Come nacque il famoso caschetto biondo?
"Non ero un guaglione alto, un fustacchione, così capii che dovevo trovare qualcosa che attirasse la gente. Col mio parrucchiere ci inventammo il caschetto biondo, e da quel momento cominciò la mia fortuna".
E arrivò ’Nu jeans e ‘na maglietta’, la vera consacrazione…
"È una canzone autobiografica. Mentre guardavo mia moglie che faceva le pulizie in casa è uscita ‘sta cosa. Ero convinto che sarebbe stata la canzone della mia vita. A mia moglie dissi: “Hai sposato un uomo ricco“".
Per sposare sua moglie faceste la classica fuitina…
"Eravamo fidanzati da quando lei aveva 11 anni e io 17. Scappammo quando lei aveva 15 anni".
Andaste in albergo?
"Macché albergo! Non ce lo potevamo permettere.

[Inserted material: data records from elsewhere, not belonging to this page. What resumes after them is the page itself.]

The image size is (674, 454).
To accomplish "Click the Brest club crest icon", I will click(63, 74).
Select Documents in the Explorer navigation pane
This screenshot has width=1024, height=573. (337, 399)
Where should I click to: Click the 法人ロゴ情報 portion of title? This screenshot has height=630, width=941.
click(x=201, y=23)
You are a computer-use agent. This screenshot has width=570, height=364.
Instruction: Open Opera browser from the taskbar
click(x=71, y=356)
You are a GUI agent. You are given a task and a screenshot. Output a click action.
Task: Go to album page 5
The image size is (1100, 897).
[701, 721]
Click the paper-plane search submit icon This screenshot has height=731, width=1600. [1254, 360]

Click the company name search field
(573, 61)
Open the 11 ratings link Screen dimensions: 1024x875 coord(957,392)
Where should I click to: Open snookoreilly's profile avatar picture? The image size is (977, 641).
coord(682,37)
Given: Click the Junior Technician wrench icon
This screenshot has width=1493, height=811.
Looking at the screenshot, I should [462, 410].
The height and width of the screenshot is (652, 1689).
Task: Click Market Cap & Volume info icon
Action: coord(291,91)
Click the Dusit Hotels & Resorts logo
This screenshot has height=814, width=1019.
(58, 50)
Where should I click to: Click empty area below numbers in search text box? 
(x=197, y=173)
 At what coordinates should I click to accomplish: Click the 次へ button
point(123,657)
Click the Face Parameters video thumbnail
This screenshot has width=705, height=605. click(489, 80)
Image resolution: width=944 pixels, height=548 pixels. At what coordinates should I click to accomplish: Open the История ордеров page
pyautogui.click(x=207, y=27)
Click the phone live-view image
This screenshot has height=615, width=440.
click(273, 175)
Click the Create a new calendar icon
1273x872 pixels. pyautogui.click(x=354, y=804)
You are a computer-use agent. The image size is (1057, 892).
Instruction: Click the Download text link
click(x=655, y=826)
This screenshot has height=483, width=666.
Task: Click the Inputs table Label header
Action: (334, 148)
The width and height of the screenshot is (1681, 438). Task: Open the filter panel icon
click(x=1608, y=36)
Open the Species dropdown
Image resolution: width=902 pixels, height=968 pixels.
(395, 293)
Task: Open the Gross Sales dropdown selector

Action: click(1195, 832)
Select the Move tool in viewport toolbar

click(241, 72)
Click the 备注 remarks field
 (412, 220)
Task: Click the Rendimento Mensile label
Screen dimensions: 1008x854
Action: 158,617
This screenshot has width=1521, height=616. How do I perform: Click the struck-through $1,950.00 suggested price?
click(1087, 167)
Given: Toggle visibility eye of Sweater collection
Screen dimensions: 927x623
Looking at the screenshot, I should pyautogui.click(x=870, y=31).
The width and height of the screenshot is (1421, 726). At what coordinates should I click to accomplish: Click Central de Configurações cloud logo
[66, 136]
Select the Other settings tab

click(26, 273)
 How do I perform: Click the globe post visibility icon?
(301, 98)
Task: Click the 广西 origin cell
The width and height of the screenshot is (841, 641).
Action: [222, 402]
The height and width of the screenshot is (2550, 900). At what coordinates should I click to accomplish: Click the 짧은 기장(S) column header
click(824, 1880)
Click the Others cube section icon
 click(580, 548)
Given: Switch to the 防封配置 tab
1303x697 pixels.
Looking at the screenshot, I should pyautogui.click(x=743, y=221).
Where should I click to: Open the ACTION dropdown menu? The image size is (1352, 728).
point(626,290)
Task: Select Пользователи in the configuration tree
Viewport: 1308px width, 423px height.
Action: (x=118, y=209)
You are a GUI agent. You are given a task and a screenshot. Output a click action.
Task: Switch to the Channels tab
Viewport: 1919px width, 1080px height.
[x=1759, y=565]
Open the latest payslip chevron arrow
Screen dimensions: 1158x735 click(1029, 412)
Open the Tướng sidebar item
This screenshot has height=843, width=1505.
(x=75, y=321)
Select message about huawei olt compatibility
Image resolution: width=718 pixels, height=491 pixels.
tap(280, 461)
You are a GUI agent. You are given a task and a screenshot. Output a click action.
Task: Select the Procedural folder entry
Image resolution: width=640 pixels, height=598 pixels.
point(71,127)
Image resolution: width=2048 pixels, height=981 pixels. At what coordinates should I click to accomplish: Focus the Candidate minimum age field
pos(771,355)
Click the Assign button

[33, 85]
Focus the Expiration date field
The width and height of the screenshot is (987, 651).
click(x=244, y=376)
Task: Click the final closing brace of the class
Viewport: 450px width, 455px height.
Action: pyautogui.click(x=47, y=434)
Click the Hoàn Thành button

Girammo tutta la notte e, quando tornammo, tutti mi volevano menare, la mia famiglia e la sua. Poi le cose si aggiustarono, in fondo ero un bravo ragazzo. Ho un rimpianto: avrei potuto aspettare".
Lei è stato amico di Maradona. Come lo incontrò?
"A Napoli avevano appiccicato dei manifesti. Dicevano: ‘Tre cose sono belle a Napoli: Maradona, Nino D’Angelo e le sfogliatelle’. Maradona vide i manifesti e volle conoscermi. Andai al San Paolo – allora il Napoli si allenava lì – e lo incontrai. Mentre parlavamo lui palleggiava: ma non con i piedi, con le spalle! Da una spalla all’altra, senza sbagliare mai. Parlavamo e lui palleggiava in quel modo. In seguito lo incontrai molte volte a casa di Bruscolotti – era il capitano del Napoli che poi gli passò la fascia –. La moglie di Giuseppe gli preparava degli enormi piatti di pasta aglio e olio".
Lei però da Napoli se ne è dovuto andare…
"La camorra voleva dei soldi. Spararono due volte contro i vetri di casa mia. La prima pensai a una bravata, ma la seconda capii che facevano sul serio".
Glielo dissero chiaramente?
"Ho avuto delle richieste esplicite. E così mi trasferii a Roma".
Nella sua lunghissima carriera le è mai capitato un inciampo?
"Una volta ho sbagliato data. A quei tempi facevo tre matrimoni o tre sagre al giorno. E alla festa in piazza dove dovevo cantare mi presentai il giorno seguente. Il sindaco mi voleva ammazzare".
Persino Miles Davis era un suo fan…
"Non l’ho mai conosciuto. Venni a sapere come aveva scoperto la mia musica da un tassista di Palermo. Un suo collega gli aveva raccontato di aver trasportato Miles Davis che era in Sicilia per un concerto. Il tassista ascoltava una mia canzone e, quando è salito il jazzista americano, aveva abbassato il volume. Ma Miles Davis gli aveva detto: “No, alza“. E poi si era fatto portare a comprare tutti i miei dischi. Quando me lo riferirono io chiesi: “Ma il Napoli ha comprato un giocatore che si chiama Davis?“. Ero così ignorante che non sapevo nemmeno chi fosse. E proprio a Palermo, durante la conferenza stampa, quando chiesero a Miles Davis quale musica italiana conoscesse, davanti a tutti i cronisti citò proprio me. Ho ancora i ritagli dei giornali".